>>>
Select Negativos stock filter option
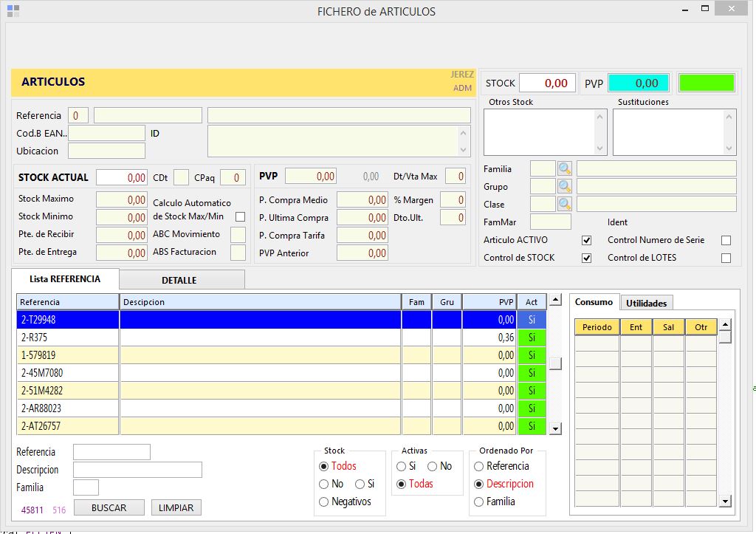This screenshot has width=756, height=534. click(x=324, y=502)
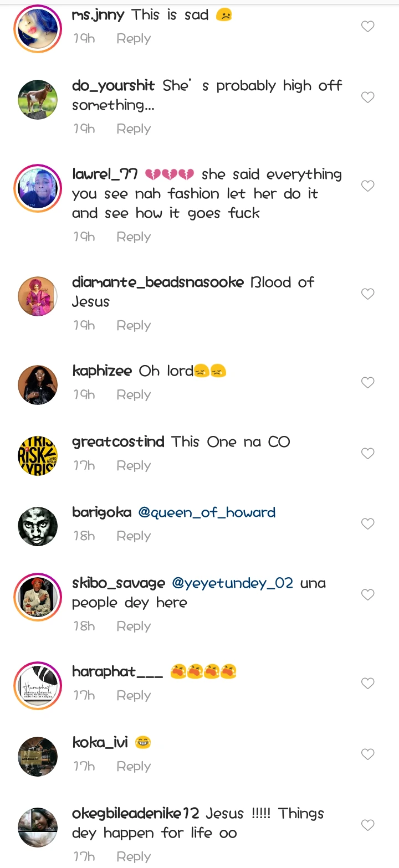Image resolution: width=399 pixels, height=868 pixels.
Task: Like the barigoka comment
Action: click(x=368, y=524)
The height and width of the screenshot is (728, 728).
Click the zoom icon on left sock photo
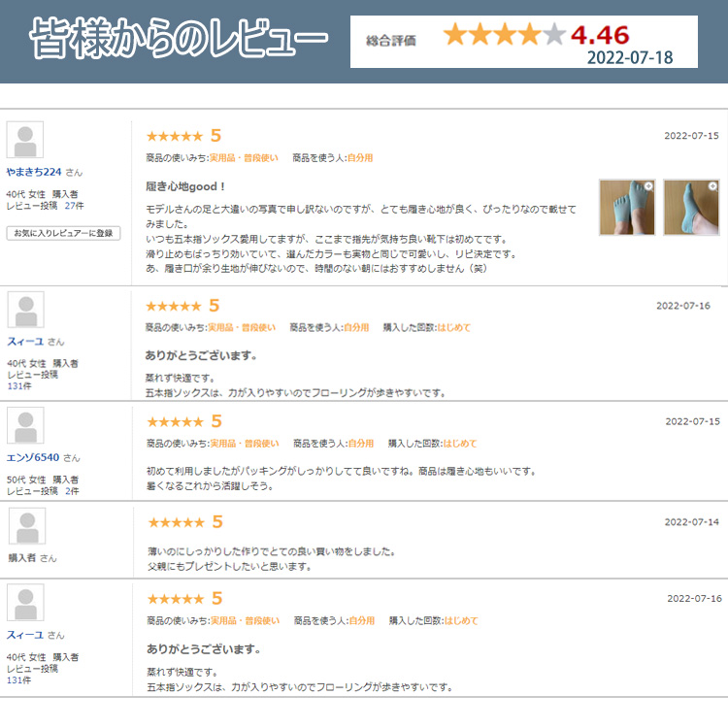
<<<
EXERCISE DIRECTIONS =
Write out every line above again exactly, with the pictures left out.

WRITTEN REPLY =
Select Negativos stock filter option
This screenshot has width=756, height=534. click(x=324, y=502)
Image resolution: width=399 pixels, height=868 pixels.
Task: Like the barigoka comment
Action: click(x=368, y=524)
The height and width of the screenshot is (728, 728).
Click the zoom icon on left sock photo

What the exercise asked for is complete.